Last week Fair Isaac announced that its latest credit-scoring model, dubbed "FICO 08," will include authorized user accounts when calculating someone's FICO credit score.
The company estimates that 50 million consumers are "legitimate" authorized users on someone else's credit card. Legitimate authorized users have a relationship with the primary accountholder and a reason to share access to the account, such as spouses, and parents and children.
FICO 08 was originally designed to ignore authorized user accounts, in an effort to stem "piggybacking" on a stranger's credit card and artificially inflating one's score. (Editor's note: All previous stories describing the design of FICO 08 to exclude authorized user accounts were based on information that is now outdated. At the time of this writing, FICO 08 will include authorized user accounts in scoring.)
Previous versions of the FICO scoring model included authorized user accounts in scoring. Some credit repair firms exploited that loophole, and offered a way for folks with bad credit to raise their FICO scores.

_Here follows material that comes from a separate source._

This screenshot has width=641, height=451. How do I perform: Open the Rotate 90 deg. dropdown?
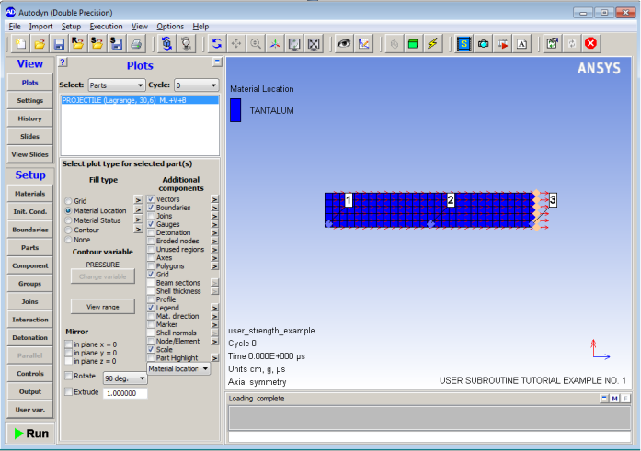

The consumer would pay thousands of dollars to get added as an authorized user to the credit card of someone with a stellar credit history. When that account showed up on the authorized user's credit report, the person's credit score would rise. Typically, the authorized user would not receive a credit card. Rather, the consumer paid to get a credit score boost.
Why the change
Fair Isaac said lenders complained that using FICO 08 would inhibit compliance with Federal Reserve Regulation B, which requires lenders assessing a married person's credit risk to consider the credit history of accounts shared by the spouses.
Fair Isaac is keeping the specifics of their new analytic approach secret but says they've found a way to restore authorized-user accounts to the formula but also reduce the impact of piggybacking.
"The FICO 08 scores of legitimate authorized users will now reflect the information on their credit reports about the account(s) on which they are authorized users," says Tom Quinn, vice president of global scoring solutions for Fair Isaac.
A competing scoring model called VantageScore, which was created by the three major credit reporting agencies, has never considered authorized-user accounts in its scoring. "VantageScore excludes authorized-user trade lines, whether with good or bad payment histories, to ensure the risk assessment of a credit applicant represents the true credit risk of the prospect and not the originating borrower with whom the authorized trade line is associated," says Barrett Burns, president and CEO of VantageScore Solutions.
Burns says VantageScore complies with Regulation B since "lenders do not have to consider the credit history of spousal authorized users unless the information is available." Credit reports don't indicate the existence of a spousal relationship between authorized user and accountholder.
How the change impacts you
Fair Isaac's announcement should please consumers whose credit history largely consists of authorized-user accounts. "The millions and millions of consumers who would've seen their scores go down are not going to see that happen," says John Ulzheimer, president of Credit.com educational services.